■ **Text shown**
# # # # #
Primary review - Expected thermal performance for power uprate conditions
The next step of the process is to consider the thermal effects of the power uprate on the existing condenser. This is accomplished by reviewing the power uprate data and running the thermo-hydraulic model with this new data in order to predict the expected performance. This process might need to be repeated several times if a series of power uprate conditions are specified in order to determine the primary (highest duty) design point.
All of the changes associated with a power uprate should be known so that the effects on the condenser can be properly understood. Changes to equipment associated with the steam surface condenser need to be reviewed in parallel with those of the condenser.
Steam/shellside: An increase in the steam flow (and/or enthalpy) from the boilers, reactors, etc. to the condenser will create an increase in the resultant condenser duty.
Effects on drains routed to the condenser also should be reviewed (e.g. BFPTE, heater drains, etc.) since these too may increase the anticipated overall duty on the condenser during power uprate.
Water/tubeside: Improvements in the supply of the cooling water to the condenser can occur during power uprates. For example, cooling tower refurbishment and upgrades (packing internals, fans, etc.) can often result in a cooling water supply to the condenser being at a lower temperature than the original design. Modifications to the circulating water pumps can also affect the cooling water flow rates to the condenser.
All of the proposed changes presented during any power uprate should be reviewed in order to understand the overall effects on the condenser.
Options available for increasing thermal performance to meet power uprate conditions
Once the prior steps are all completed, and the operational capabilities and limitations of the existing condenser are known, an accurate assessment of the options available to the plant, including the condenser designer, can be properly evaluated. This is accomplished by reviewing the expected performance from the thermo-hydraulic model.
# # # # #
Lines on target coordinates
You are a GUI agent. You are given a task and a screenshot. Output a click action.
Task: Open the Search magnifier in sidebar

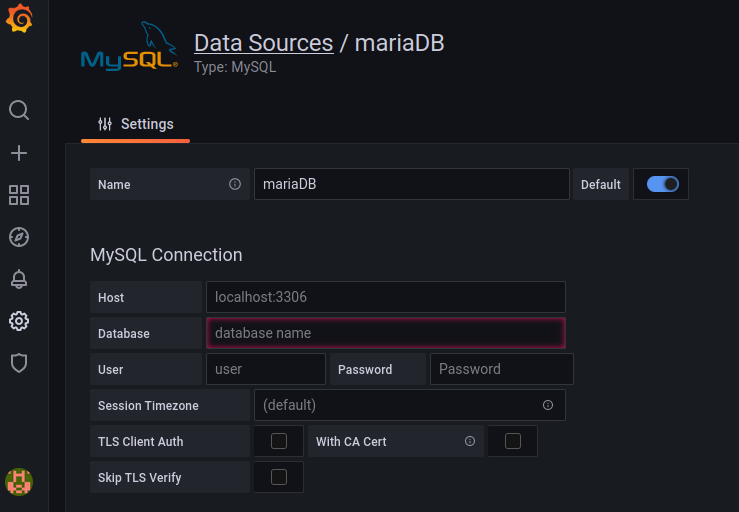(19, 109)
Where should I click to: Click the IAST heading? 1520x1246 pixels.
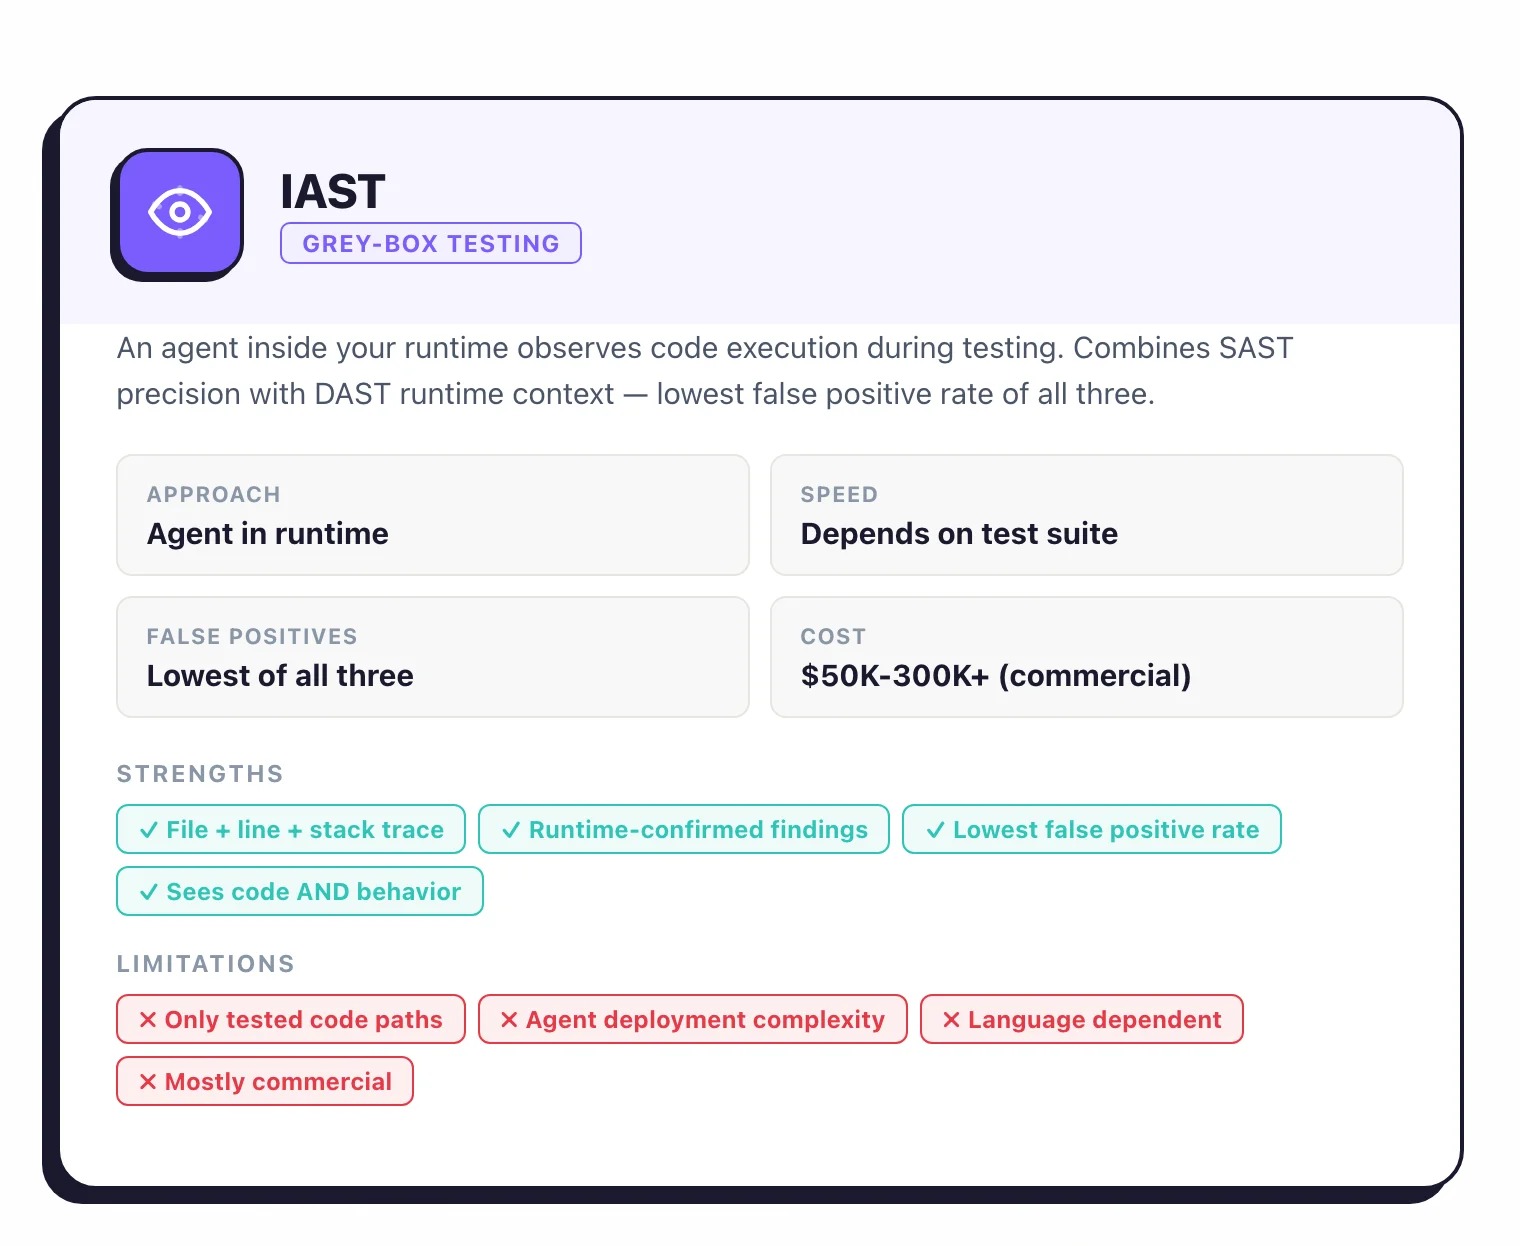click(333, 191)
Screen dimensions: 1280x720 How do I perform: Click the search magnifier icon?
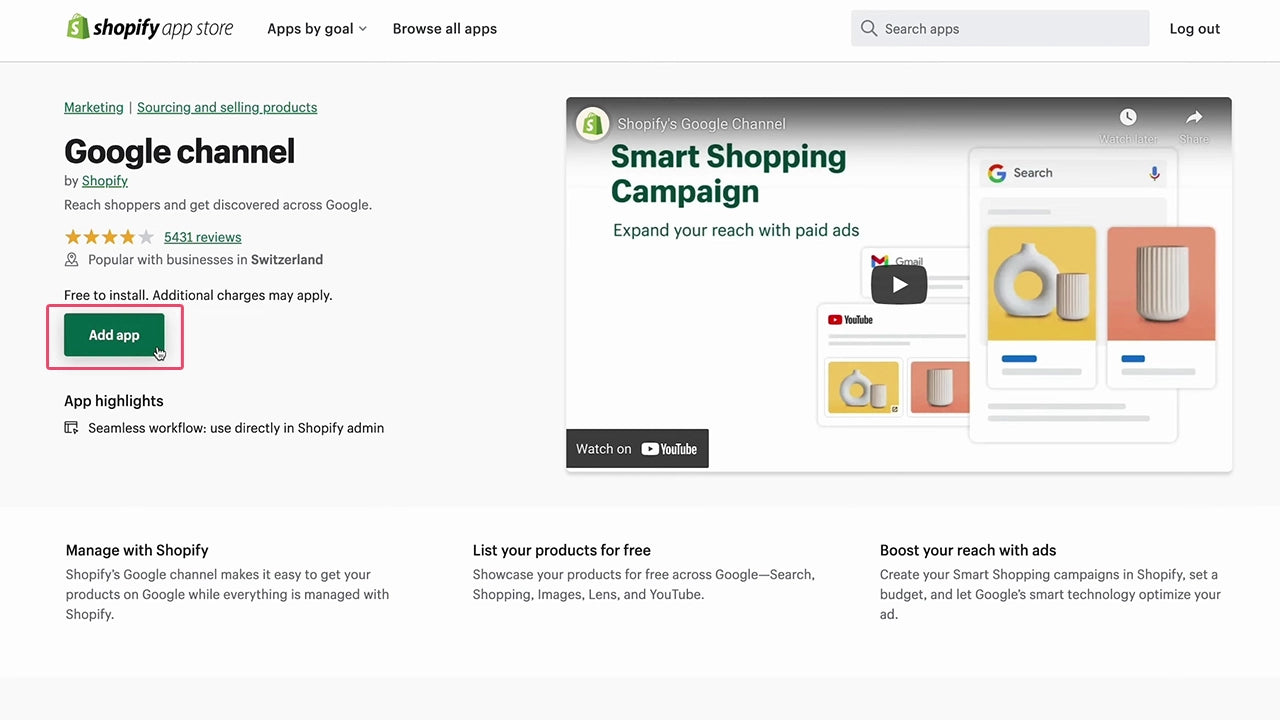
# # # # #
■ **Given request A**
In the passage on condensers under power uprate, how would you translate this sentence into Spanish: "All of the proposed changes presented during any power uprate should be reviewed in order to understand the overall effects on the condenser."
■ **Given request B**
According to the passage on condensers under power uprate, what can cooling tower refurbishment and upgrades often result in?
■ **Given request C**
Proceed with the passage on condensers under power uprate, writing one further paragraph that follows on from its last sentence.

■ **Reply A**
Todos los cambios propuestos que se presenten durante cualquier aumento de potencia deben revisarse para comprender los efectos generales sobre el condensador.

■ **Reply B**
A cooling water supply to the condenser at a lower temperature than the original design.

■ **Reply C**
Given the specified criteria for the power uprate, it might be the case that the existing steam surface condenser, as is, will be able to attain the required performance parameters as defined without any necessary modifications. Since most condensers are typically custom designed, this is unusual, but not unknown. In some cases, condensers might have been designed with additional surface area capacity over and above that required to meet the original design capacity. For example, it is not uncommon that an additional quantity of tubes, e.g. 2 percent, 5 percent or 10 percent extra tubes, might have been included in the original design. In these situations, the additional surface area capacity might be sufficient to accommodate a proposed power uprate. However, it is a far more common occurrence that the existing steam surface condenser, as is, will not meet the required performance parameters. Typically, this will manifest such that a desired back-pressure cannot be attained by the existing steam surface condenser at the power uprate conditions, and therefore the output of the steam turbine cannot be achieved and/or guaranteed.